Previously awarded projects have spanned a wide range of artforms and included residencies, digital and hybrid collaborations, exchanges, research and development periods and more, offering opportunities for many creative professionals and arts organisations to engage in sustainable international relationships.
A selection of projects who have received the International Opportunities Fund include:
Wales>>Canada>>Reframing the Past>>Emerging Futures
"Our online project Reframing the past>>Emerging futures has given the chance for 6 artists (3 from Canada and 3 from Wales) to work together. Working in pairs, the artists come from completely different backgrounds and usually work in completely different disciplines. Despite the geographic obstacles it has given the artists the chance to discuss, explore and take risks presenting an idea in film to be shown at Elysium Gallery and the Canada Improv festival.

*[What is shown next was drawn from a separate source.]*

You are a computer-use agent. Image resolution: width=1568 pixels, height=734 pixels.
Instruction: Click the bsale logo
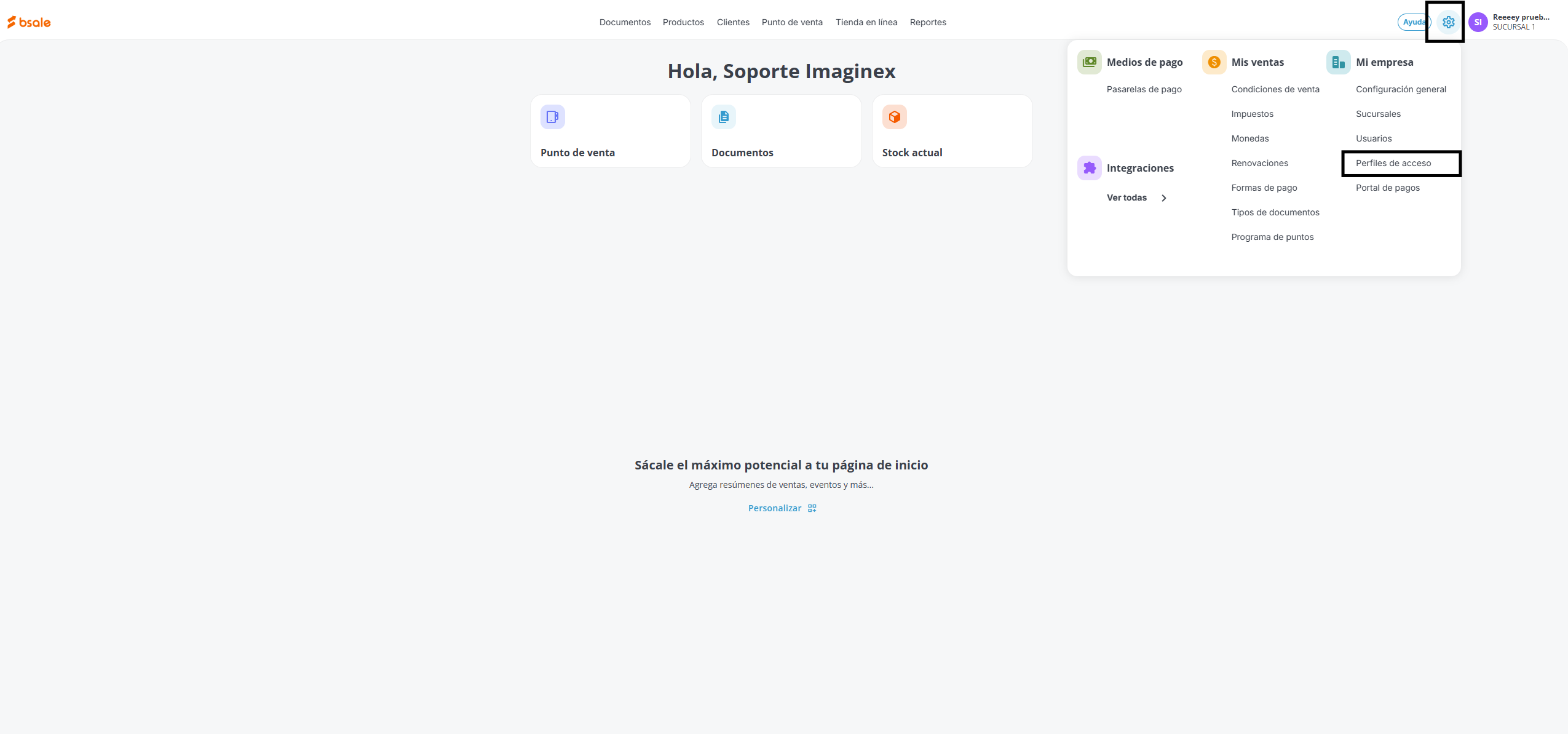coord(29,22)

“This project has opened new ways of thinking for the artists and been a really successful way of instigating topical discussion and looking at their place in this increasingly fragile and combustible environment we now live in. The project is already leading into new ways and further opportunities for Wales and Canada artists to work together in the Future."
- Elysium Gallery
"This project has been a milestone in my work with benefits across many levels. I feel lucky to have been partnered with Megan Arnold. Our artistic concerns and approaches initially seemed very different but a shared openness to playfulness, accident and risk led us to explore and create together in ways that were continually surprising and refreshing.
“Being part of this well-structured and mentored group has been invaluable for me: - the honesty and commitment of our exchanges, the intensity of engagement with each other's work, the warmth and sense of connection have all been an enlivening and effective counterbalance to the isolation of living/working in a rural area.
“The challenge of new and international perspectives has brought fresh energy and balance to my hyperlocal investigations, widened my awareness of cultural and environmental issues and opened up new relationships that I hope will be sustained in future."
- Penny Hallas
"I have valued this situation of working internationally through zoom, with a desire to travel to Canada and work in person and to host an artist here too. It has lent itself to both my collaborator and I sharing our ever day life situations as a starting point of the creative practice.
“We have found common ground in our work and creative outlook. We share the performative and improvisational realm. I have found my collaborators influence and contribution easy to work with. It has allowed me to move outside of my usual way of working and back in again. It feels a bit like I'm offering the bones of what I am about as a person/artist without the form, as together we are creating a new mode and the beginning of a new form."
- Jessica Lerner
The Bridge - Y Bont
"Over the past 12 months we have been working on an incredibly exciting Wales Arts International funded project that links art, community and heritage internationally. We have joined forces with Compagnie Pyramid in Rochefort, France, local community performance collective L’Attroupanou and alongside Stephanie and the team at Le Pont Transbordeur, Communauté d'agglomération Rochefort Océan, we are exploring something truly magical that harnesses and uses the world of illusion to engage with audiences across the world.
“With support from Newport City Council and Emma Newrick at the Transporter Bridge Newport, The projects first research and development performance sharing will take place in early October. Watch this space!"
- Tin Shed Theatre
Wales Indonesia Disabled Artists Mural
"The online collaboration I ran with Jogja Disability Arts was undertaken to maintain and strengthen a relationship started a year ago. I wanted to do it in order to explore what 'Indonesian' culture might be, as there are a lot of different islands in Indonesia, each with their own distinct culture and history, which parallels my own Welsh/British culture. There are, of course, also many other subcultures, including disability culture and I wanted to find and build on whatever it is that disabled people have in common internationally. Funding to do this project allowed me to work internationally and so to work toward identifying that worldwide disability culture. I now hope to work in other countries in the same way."